OPS Raises Alarm as Over 60 Companies Exit Nigeria in Four Years
In recent years, Nigeria has witnessed a troubling trend of business exits, with both multinational and local companies shutting down or relocating their operations. The causes, including economic instability, fluctuating exchange rates, and rising operational costs, have been cited as major factors behind these departures. The Organised Private Sector (OPS) has expressed growing concern over the impact this exodus is having on the country’s economy.
A report by the Nigerian Investment Promotion Commission revealed that between 2015 and 2022, over 50 companies—ranging from multinational corporations to local enterprises—ceased operations or moved their activities out of Nigeria. The most recent to announce its exit is South African retail giant Pick n Pay, which confirmed plans to sell its 51% stake in a joint venture and exit the Nigerian market. The company had entered Nigeria in 2016 and opened its first store in 2021, but is now restructuring its operations outside the country.
This departure is part of a broader trend. In 2020, more than 10 companies, including Standard Biscuits Nigeria and NASCO Fiber Products, closed or downsized their operations. In 2021, the number increased to over 20, with companies like Tower Aluminium and Mufex Nigeria among those pulling out.

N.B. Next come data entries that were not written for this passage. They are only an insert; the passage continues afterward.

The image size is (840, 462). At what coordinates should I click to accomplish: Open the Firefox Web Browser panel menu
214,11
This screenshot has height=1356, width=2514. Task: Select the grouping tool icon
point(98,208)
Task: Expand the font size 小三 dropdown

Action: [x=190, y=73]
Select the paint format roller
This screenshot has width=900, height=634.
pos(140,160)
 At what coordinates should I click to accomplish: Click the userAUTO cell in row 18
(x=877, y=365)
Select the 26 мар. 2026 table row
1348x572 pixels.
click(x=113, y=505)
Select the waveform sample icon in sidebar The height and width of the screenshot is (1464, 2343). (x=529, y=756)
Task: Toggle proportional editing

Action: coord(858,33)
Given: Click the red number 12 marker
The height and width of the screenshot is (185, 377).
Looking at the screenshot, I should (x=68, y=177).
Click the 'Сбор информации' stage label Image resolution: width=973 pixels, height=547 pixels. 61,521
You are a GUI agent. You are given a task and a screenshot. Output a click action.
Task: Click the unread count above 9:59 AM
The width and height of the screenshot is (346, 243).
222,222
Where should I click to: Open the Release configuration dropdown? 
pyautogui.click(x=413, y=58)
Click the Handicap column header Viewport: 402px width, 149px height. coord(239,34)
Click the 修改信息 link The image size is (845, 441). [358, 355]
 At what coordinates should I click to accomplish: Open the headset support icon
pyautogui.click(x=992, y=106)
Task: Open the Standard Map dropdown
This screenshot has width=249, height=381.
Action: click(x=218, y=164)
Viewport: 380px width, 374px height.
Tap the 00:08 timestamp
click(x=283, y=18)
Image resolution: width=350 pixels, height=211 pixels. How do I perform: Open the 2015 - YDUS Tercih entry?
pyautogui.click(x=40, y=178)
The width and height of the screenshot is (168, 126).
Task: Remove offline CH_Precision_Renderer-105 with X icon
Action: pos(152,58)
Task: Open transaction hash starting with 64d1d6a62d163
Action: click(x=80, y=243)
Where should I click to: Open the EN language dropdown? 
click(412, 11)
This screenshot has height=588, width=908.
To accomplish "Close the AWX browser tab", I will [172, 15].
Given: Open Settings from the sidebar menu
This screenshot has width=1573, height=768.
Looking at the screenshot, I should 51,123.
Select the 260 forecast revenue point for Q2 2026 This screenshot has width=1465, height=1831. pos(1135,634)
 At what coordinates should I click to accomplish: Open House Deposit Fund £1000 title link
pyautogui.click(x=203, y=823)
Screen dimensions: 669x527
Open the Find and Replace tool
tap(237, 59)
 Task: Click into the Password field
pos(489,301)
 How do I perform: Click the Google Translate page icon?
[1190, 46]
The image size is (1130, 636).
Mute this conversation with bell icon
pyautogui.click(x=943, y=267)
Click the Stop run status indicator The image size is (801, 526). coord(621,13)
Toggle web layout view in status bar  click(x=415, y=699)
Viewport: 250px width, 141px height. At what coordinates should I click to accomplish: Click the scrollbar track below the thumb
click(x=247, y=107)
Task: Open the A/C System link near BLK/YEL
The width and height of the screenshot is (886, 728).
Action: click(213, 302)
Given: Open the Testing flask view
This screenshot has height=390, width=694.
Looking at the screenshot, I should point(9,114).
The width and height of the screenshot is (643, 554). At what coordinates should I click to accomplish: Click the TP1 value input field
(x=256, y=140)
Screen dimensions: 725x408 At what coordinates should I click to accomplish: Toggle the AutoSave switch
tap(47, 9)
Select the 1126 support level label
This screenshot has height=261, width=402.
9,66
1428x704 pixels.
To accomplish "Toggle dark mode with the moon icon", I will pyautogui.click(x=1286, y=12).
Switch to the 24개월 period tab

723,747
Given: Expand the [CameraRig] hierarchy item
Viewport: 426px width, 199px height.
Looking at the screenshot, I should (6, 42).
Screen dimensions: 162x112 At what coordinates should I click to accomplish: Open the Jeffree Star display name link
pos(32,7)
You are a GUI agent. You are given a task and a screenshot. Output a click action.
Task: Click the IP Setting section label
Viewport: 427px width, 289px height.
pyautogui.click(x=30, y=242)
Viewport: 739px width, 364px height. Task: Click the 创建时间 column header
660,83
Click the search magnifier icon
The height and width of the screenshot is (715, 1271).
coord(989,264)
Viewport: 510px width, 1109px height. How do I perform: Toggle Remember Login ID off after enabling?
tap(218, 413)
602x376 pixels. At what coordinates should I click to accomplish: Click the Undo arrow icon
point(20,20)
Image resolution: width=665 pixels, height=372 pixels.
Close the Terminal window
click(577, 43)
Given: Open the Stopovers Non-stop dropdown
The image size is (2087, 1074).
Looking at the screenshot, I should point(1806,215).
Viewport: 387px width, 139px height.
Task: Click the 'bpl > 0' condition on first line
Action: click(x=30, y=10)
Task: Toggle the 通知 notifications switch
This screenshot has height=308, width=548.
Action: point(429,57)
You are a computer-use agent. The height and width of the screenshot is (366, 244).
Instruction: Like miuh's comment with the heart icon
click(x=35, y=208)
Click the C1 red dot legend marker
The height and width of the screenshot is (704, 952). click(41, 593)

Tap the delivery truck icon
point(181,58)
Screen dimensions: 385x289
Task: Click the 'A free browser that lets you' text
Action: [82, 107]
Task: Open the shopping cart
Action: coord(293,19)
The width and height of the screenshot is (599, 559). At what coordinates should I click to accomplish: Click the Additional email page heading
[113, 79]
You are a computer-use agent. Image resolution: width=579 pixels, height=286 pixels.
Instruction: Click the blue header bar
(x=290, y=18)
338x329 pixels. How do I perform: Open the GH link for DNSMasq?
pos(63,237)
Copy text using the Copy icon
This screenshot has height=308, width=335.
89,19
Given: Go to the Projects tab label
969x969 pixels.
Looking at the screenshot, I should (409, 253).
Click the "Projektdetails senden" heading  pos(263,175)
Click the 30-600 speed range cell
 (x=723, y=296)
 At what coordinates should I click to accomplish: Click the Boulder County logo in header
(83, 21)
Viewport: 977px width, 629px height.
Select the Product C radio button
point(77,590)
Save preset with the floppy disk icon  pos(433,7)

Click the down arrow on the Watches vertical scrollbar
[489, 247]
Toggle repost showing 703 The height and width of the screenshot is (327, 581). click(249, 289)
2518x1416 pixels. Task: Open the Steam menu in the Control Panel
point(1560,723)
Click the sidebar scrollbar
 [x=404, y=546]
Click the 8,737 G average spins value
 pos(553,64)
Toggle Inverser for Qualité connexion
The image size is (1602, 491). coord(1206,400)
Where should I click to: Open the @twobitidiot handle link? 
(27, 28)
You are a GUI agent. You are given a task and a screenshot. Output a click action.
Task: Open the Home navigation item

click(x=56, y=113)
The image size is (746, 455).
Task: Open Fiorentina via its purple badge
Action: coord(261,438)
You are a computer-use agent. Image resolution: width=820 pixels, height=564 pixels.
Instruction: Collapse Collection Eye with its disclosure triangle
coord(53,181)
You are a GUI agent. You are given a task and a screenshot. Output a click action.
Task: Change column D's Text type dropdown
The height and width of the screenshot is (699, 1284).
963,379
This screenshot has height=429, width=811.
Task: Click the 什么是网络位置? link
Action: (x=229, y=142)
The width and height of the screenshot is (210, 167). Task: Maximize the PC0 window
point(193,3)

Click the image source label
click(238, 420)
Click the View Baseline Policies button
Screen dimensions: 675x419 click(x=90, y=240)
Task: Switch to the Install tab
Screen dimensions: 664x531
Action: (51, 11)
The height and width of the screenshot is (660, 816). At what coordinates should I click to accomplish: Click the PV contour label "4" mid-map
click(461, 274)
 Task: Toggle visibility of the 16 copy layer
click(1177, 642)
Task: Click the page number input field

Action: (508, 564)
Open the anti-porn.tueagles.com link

By 2022, over 15 companies ceased operations, further emphasizing the difficulties businesses face in Nigeria. This trend continued in 2023, with big names like Unilever Nigeria, Procter & Gamble, and ShopRite exiting due to worsening economic conditions.
The exodus persisted in 2024, with at least five major companies—including Microsoft Nigeria and Total Energies—shutting down or reducing their presence in the country. These companies have cited the ongoing volatility in Nigeria’s business environment, including the depreciation of the naira, high energy costs, poor infrastructure, and an unpredictable regulatory framework.
Economists have pointed to several key factors behind these exits. Vincent Nwani, an economist and former Director of Research at the Lagos Chamber of Commerce, highlighted that the scarcity of foreign exchange, naira devaluation, and rising energy costs are among the primary reasons multinationals are leaving. According to Nwani, the departure of these companies has resulted in significant economic losses, totaling an estimated N94 trillion over five years.
Professor Olusegun Ajibola of Babcock University added that the volatility of the exchange rate has caused foreign investments to lose value. Companies that initially invested in Nigeria in their home currency have seen their profits significantly diminished when converted back into their original currency due to the weakening naira.
Despite the challenges, Ajibola pointed out that Nigeria still holds strong potential for international investors due to its robust market, though issues like infrastructure deficits, insecurity, and regulatory challenges need urgent attention.
The OPS has raised alarms over the consequences of the ongoing exodus. Dele Oye, National President of the Nigerian Association of Chambers of Commerce, Industry, Mines and Agriculture (NACCIMA), called for more stable and transparent monetary policies. He also advocated for reforms in the oil and gas sector to restore investor confidence, as the high cost of fuel and energy has become a significant barrier to business operations.
Oye further emphasized that unless the Central Bank of Nigeria (CBN) implements policies that stabilize the naira and make the business environment more attractive, the trend of company exits could continue. He also called for better collaboration between the government, the private sector, and civil society to create an environment conducive to investment and sustainable growth.
Other industry leaders, including Dr. Femi Egbesola of the Association of Small Business Owners of Nigeria, echoed these concerns, pointing out that the high cost of doing business, insecurity, and inadequate infrastructure are driving companies to relocate to more favorable economies.
The exodus of multinationals has also resulted in significant job losses and could further exacerbate the nation’s unemployment crisis. Adewale Oyerinde, Director-General of the Nigeria Employers’ Consultative Association (NECA), noted that over 15 companies have either divested or reduced their operations in the last three years, impacting thousands of workers and creating ripple effects across the value chains.
In conclusion, while Nigeria still offers a large market for investors, the continued business exits underscore the urgent need for reforms to address the macroeconomic challenges. If the government fails to improve the business climate, more companies may follow suit, leading to further economic setbacks.